Program launcher for Windows - Enso
For a week or two now, I’ve been using Enso Launcher. Enso Launcher is a product from Humanized, a company focused on making the computer and its usage more humane.
Enso Launcher installs itself, displays a welcome message, and then immediately disappears out of sight. It patiently waits for you to press its hotkey (Caps Lock by default, but you can change it to the left or right control or windows key, or the right shift key if you like Caps Lock - yes, I’m looking at you, Mr. I-Yell-In-Email-messages!). If that happens, it displays a transparent message, and you can type a command. The original Enso knows about 10 commands (centered around opening and manipulating programs and their windows), the Enso Beta expands that list tremendously.

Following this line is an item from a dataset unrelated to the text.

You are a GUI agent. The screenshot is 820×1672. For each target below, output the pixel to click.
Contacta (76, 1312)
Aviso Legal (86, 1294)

Enso Launcher is ideal for people who hate using the mouse. And it keeps you focused on your task at hand. You don’t have to remember that Microsoft Word is hiding in Programs, Microsoft Office. Instead, you can tell Enso to Open Word, and it will list all the commands that contain the phrase WORD, with the most likely and most used at the top.
An example of Enso’s use is an incoming phone call. I play iTunes while I’m working, and that can be distracting during a phone call. Instead of pulling up iTunes and pausing the playback, or pulling up the volume and muting it, I can press the Caps-Lock key, type PAU (for PAUSE), and iTunes pauses its playback. After dealing with the phone call, I can press Caps-Lock again, type PL and press the down arrow key to select PLAY TRACK, and iTunes continues where I left off.
Apart from the preprogrammed commands, you can let Enso learn new commands. With Learn As Open, you can teach Enso a new Open keyword for a directory or a file. If you’ve downloaded the Developer Prototype, and are handy with Python, Java, .NET, Perl, Ruby, or any language that supports XML-RPC, you can create your own commands.
The additional beta plug-ins to Enso Launcher add such abilities as addings maps, search an amazing variety of web services, translate selected text, render TeX markup language, and control your media player.
After two weeks of playing with Enso, I’m beginning to miss it on PCs that don’t have it. It’s unobtrusive, right there when you need it, fast and flexible. Plus some of the philosophies built into Enso (like the non-modal dialog boxes) are really interesting ideas, that should be more wide-spread.
Enso is free, open source, and is distributed on Windows 2000, XP and Vista. There are versions in the make for OS/X and Linux as well.